An AI hiring bot intended to streamline the job application process has instead created a super-sized privacy headache for McDonald’s.
Turns out that the personal data of millions of job applicants was apparently exposed through the bot, nicknamed Olivia, on the McHire site that Paradox.ai built for the hamburger chain. Essentially, any hacker who plugged in the admin name and passcode “123456” to access all of the chats and resume info shared between applicants and Olivia.
Security researchers Sam Curry and Ian Carroll decided to give Olivia’s recruitment prowess a spin after seeing job applicants complaining mightily on Reddit about the hiring bot and its often nonsensical answers. After “applying” for a job at Mickey D’s, following Olivia’s instructions for providing data, including shift preferences, and taking a personality test that they found to be a “disturbing experience,” the researchers stumbled upon a restaurant owner login that allows owners to view applicants.
“It turned out we had become the administrator of a test restaurant inside the McHire system. We could see all of the employees of the restaurant were simply employees of Paradox.ai, the company behind McHire,” they wrote in a blog post and recounted to Wired.
“This was great because we could now see how the app worked, but annoying because we had still not demonstrated any actual confidentiality or integrity impact,” they said.
By applying to a test job posting already set up by the account, they could see what the restaurant could see: “All of the in-progress conversations with ‘Olivia.’” They discovered the restaurant could “intervene when they hit certain stages, like having completed the personality test.”
But it wasn’t until they clicked on a “Paradox team members” link that they hit paydirt. They were able to log in with the username 123456 and the same sequence for the password, then “quickly realized this API allows us to access every chat interaction that has ever applied for a job at McDonald’s.”

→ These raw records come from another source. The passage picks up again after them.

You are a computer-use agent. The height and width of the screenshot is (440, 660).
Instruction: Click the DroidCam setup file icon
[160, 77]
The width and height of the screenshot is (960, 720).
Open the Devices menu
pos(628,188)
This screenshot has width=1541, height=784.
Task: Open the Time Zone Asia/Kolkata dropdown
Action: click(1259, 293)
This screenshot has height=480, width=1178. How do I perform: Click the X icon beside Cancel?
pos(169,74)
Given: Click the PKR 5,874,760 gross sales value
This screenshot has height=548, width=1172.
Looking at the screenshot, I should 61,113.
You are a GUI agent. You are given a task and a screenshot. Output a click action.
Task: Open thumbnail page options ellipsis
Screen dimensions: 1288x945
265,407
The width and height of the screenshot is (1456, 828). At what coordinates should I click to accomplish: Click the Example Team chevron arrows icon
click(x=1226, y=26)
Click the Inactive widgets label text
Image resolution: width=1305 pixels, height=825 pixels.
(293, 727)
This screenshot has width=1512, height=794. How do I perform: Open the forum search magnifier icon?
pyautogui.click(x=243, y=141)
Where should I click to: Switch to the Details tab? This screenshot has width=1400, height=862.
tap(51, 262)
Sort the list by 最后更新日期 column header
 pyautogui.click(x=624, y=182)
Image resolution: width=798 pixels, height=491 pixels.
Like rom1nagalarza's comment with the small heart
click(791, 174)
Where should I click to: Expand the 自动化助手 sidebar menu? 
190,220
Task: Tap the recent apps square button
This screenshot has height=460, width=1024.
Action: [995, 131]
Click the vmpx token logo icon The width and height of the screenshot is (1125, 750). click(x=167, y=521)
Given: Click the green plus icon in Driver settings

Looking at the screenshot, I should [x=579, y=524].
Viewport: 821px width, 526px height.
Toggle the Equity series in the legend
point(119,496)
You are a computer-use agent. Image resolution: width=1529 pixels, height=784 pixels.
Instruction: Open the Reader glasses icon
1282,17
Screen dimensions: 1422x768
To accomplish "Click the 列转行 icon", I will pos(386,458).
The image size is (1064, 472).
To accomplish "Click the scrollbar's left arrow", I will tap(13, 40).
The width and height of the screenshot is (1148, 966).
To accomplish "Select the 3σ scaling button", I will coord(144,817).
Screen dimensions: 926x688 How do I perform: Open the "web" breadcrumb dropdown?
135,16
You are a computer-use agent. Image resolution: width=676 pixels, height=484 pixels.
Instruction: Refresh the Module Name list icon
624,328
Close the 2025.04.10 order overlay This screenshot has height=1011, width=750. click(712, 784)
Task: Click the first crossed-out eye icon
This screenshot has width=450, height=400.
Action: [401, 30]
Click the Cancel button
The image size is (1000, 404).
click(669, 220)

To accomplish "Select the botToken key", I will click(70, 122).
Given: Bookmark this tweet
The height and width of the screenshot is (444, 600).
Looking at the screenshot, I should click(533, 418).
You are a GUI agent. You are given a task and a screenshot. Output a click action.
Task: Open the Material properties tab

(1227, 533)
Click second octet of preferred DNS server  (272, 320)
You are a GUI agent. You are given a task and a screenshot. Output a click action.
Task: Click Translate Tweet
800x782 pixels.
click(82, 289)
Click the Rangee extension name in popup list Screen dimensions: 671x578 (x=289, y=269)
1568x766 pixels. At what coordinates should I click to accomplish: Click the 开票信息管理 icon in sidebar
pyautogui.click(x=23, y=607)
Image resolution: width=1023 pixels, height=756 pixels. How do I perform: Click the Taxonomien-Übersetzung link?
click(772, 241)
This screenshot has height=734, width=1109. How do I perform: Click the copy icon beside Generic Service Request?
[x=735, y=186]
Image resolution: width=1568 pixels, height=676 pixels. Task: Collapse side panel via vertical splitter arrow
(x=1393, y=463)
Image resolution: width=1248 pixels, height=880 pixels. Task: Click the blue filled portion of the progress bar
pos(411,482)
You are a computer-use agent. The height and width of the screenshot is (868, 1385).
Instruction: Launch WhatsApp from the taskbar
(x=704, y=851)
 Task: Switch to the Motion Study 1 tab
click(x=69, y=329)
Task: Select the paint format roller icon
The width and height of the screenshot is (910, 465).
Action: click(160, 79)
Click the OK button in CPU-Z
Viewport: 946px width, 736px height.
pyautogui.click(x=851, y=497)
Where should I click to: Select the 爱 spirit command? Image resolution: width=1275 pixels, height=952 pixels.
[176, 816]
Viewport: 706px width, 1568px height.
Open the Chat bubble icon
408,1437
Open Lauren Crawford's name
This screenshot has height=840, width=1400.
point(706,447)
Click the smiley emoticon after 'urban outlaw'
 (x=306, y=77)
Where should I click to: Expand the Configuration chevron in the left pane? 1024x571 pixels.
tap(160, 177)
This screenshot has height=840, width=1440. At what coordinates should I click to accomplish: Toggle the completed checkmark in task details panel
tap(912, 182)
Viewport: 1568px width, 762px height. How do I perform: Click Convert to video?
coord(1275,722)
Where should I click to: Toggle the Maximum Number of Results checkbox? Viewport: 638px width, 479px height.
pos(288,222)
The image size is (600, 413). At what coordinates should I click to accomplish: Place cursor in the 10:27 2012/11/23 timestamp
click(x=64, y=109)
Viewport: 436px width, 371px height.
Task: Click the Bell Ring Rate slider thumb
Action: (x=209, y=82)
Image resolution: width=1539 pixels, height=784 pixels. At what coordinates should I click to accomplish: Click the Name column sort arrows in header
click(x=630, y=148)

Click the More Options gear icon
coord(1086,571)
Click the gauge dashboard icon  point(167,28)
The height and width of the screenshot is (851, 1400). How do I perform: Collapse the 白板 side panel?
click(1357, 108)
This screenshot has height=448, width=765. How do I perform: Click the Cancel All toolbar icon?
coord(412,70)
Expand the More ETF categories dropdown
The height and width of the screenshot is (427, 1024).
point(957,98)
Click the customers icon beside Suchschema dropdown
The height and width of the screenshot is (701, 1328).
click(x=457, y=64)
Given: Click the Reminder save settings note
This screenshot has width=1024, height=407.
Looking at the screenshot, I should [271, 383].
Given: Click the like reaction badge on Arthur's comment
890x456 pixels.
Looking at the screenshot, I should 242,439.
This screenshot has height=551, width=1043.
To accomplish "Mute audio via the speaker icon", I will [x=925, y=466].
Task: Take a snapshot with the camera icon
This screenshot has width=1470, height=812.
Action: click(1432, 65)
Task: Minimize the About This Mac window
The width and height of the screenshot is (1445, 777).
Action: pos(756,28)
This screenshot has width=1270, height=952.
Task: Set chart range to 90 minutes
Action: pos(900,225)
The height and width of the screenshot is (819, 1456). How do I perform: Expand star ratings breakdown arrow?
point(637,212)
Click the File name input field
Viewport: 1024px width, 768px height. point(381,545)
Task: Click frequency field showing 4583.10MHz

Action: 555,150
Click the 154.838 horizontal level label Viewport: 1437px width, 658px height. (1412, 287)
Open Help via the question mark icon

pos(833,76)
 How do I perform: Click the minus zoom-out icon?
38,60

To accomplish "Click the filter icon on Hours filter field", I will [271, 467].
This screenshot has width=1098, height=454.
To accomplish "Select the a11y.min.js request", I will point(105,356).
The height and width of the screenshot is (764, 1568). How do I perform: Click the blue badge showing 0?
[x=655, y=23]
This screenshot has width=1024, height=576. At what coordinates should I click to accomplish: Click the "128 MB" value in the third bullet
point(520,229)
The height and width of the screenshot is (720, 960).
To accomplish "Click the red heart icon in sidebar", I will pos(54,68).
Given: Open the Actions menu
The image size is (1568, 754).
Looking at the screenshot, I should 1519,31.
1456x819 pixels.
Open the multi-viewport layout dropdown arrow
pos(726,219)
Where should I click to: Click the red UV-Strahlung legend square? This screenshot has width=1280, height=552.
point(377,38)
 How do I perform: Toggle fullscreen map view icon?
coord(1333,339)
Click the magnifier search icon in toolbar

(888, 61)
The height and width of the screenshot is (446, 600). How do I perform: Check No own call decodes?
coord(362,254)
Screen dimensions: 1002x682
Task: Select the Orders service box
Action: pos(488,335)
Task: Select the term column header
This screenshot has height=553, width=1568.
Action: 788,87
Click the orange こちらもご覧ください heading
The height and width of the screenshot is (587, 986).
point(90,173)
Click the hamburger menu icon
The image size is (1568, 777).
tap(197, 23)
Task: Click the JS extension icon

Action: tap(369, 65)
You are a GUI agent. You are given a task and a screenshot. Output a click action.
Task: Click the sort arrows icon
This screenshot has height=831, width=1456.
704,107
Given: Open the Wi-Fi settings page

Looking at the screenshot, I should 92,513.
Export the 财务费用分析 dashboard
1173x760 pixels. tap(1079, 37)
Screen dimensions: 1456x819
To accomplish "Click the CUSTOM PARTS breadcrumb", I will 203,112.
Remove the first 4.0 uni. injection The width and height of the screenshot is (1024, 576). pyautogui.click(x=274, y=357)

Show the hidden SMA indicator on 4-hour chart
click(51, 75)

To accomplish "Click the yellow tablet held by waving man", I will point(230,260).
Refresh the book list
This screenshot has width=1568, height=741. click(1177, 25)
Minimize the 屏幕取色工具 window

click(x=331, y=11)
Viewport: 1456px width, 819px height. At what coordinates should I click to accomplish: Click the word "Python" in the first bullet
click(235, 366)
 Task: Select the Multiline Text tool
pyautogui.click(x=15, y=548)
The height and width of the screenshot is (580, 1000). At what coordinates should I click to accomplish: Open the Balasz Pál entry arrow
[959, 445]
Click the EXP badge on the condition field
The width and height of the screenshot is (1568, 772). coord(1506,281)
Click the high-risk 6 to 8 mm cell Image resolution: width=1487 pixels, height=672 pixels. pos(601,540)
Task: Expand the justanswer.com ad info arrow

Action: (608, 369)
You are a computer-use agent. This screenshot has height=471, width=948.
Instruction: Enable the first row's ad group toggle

Not exactly what the burger chain planned to serve up.
“This incident is a prime example of what happens when organizations deploy technology without having an understanding of how it works or how it can be operated by untrusted users,” says Desired Effect CEO Evan Dornbush.
It’s a lesson that must be taught over and over again. “This problem isn’t unique to AI — it’s a recurring pattern with every so-called ‘game-changing’ technology,” says William Leichter, Senior Officer at PointGuard AI.
Leichter notes that the “hype cycle drives organizations to deploy fast, chasing immediate gains while sidelining seasoned security professionals,” much like the industry saw “during the early rush to the cloud a decade ago, when developers uploaded sensitive data to Amazon S3 buckets without basic password protection.”
What stands out most to Randolph Barr, CISO at Cequence Security, is that using easily guessable credentials, an OWASP Top 10 no-no, “was allowed in a production system with no multifactor authentication (MFA).” That’s not just a technical oversight, he says, “it reflects a broader weakness in the security program itself.” And it begs a question about what other foundational security practices might be missing.
That points to a “systemic issue in how organizations approach security, particularly when implementing AI and automation solutions,” says Aditi Gupta, senior manager, professional services consulting at Black Duck.
Incidents like the one at McDonald’s, she says, should be compelling enough for organizations to “prioritize fundamental security measures to ensure uncompromised trust in their software, especially for the increasingly regulated, AI-powered world.”
As AI adoption accelerates, says MineOS Cofounder and CEO Kobi Nissan, AI shouldn’t be treated as a novelty, but rather “as a regulated asset, and implement frameworks that ensure accountability from the start.”
The good news is that McDonald’s has already mitigated this particular security issue. And wary job applicants can always head on over to Burger King, where they can presumably have security their way…and where they don’t have to defend a perpetually broken ice cream machine.